[Task inputs]

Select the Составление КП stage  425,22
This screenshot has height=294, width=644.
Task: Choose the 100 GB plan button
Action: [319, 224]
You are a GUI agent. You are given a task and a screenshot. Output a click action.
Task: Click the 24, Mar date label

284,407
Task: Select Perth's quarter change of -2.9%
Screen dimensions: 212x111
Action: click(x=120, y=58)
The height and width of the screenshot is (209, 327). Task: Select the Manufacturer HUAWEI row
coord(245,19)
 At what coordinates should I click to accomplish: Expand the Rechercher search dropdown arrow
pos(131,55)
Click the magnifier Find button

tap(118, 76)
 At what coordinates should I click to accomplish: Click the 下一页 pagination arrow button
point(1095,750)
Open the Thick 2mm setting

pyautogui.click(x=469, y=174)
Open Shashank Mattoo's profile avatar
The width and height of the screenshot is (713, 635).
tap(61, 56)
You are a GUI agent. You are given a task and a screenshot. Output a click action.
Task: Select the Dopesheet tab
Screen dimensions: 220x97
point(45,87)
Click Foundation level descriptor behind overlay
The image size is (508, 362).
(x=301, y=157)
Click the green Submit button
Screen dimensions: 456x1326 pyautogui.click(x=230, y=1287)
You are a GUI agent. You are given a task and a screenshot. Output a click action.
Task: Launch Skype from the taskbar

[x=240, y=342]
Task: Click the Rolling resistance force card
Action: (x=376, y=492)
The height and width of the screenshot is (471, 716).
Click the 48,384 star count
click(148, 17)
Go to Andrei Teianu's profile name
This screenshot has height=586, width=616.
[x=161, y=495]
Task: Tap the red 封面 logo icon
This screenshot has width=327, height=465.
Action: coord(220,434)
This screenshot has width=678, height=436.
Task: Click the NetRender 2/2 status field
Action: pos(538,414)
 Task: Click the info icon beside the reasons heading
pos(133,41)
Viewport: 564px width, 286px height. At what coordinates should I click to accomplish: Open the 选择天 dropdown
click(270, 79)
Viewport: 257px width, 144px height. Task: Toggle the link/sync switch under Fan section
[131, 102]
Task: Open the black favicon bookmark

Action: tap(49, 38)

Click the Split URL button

[/Task inputs]

* What the exercise asks:
Reproduce each entry above exactly, keeping every character.

* Completed task:
Select the Составление КП stage  425,22
This screenshot has height=294, width=644.
Task: Choose the 100 GB plan button
Action: [319, 224]
You are a GUI agent. You are given a task and a screenshot. Output a click action.
Task: Click the 24, Mar date label

284,407
Task: Select Perth's quarter change of -2.9%
Screen dimensions: 212x111
Action: click(x=120, y=58)
The height and width of the screenshot is (209, 327). Task: Select the Manufacturer HUAWEI row
coord(245,19)
 At what coordinates should I click to accomplish: Expand the Rechercher search dropdown arrow
pos(131,55)
Click the magnifier Find button

tap(118, 76)
 At what coordinates should I click to accomplish: Click the 下一页 pagination arrow button
point(1095,750)
Open the Thick 2mm setting

pyautogui.click(x=469, y=174)
Open Shashank Mattoo's profile avatar
The width and height of the screenshot is (713, 635).
tap(61, 56)
You are a GUI agent. You are given a task and a screenshot. Output a click action.
Task: Select the Dopesheet tab
Screen dimensions: 220x97
point(45,87)
Click Foundation level descriptor behind overlay
The image size is (508, 362).
(x=301, y=157)
Click the green Submit button
Screen dimensions: 456x1326 pyautogui.click(x=230, y=1287)
You are a GUI agent. You are given a task and a screenshot. Output a click action.
Task: Launch Skype from the taskbar

[x=240, y=342]
Task: Click the Rolling resistance force card
Action: (x=376, y=492)
The height and width of the screenshot is (471, 716).
Click the 48,384 star count
click(148, 17)
Go to Andrei Teianu's profile name
This screenshot has height=586, width=616.
[x=161, y=495]
Task: Tap the red 封面 logo icon
This screenshot has width=327, height=465.
Action: coord(220,434)
This screenshot has width=678, height=436.
Task: Click the NetRender 2/2 status field
Action: pos(538,414)
 Task: Click the info icon beside the reasons heading
pos(133,41)
Viewport: 564px width, 286px height. At what coordinates should I click to accomplish: Open the 选择天 dropdown
click(270, 79)
Viewport: 257px width, 144px height. Task: Toggle the link/sync switch under Fan section
[131, 102]
Task: Open the black favicon bookmark

Action: tap(49, 38)

Click the Split URL button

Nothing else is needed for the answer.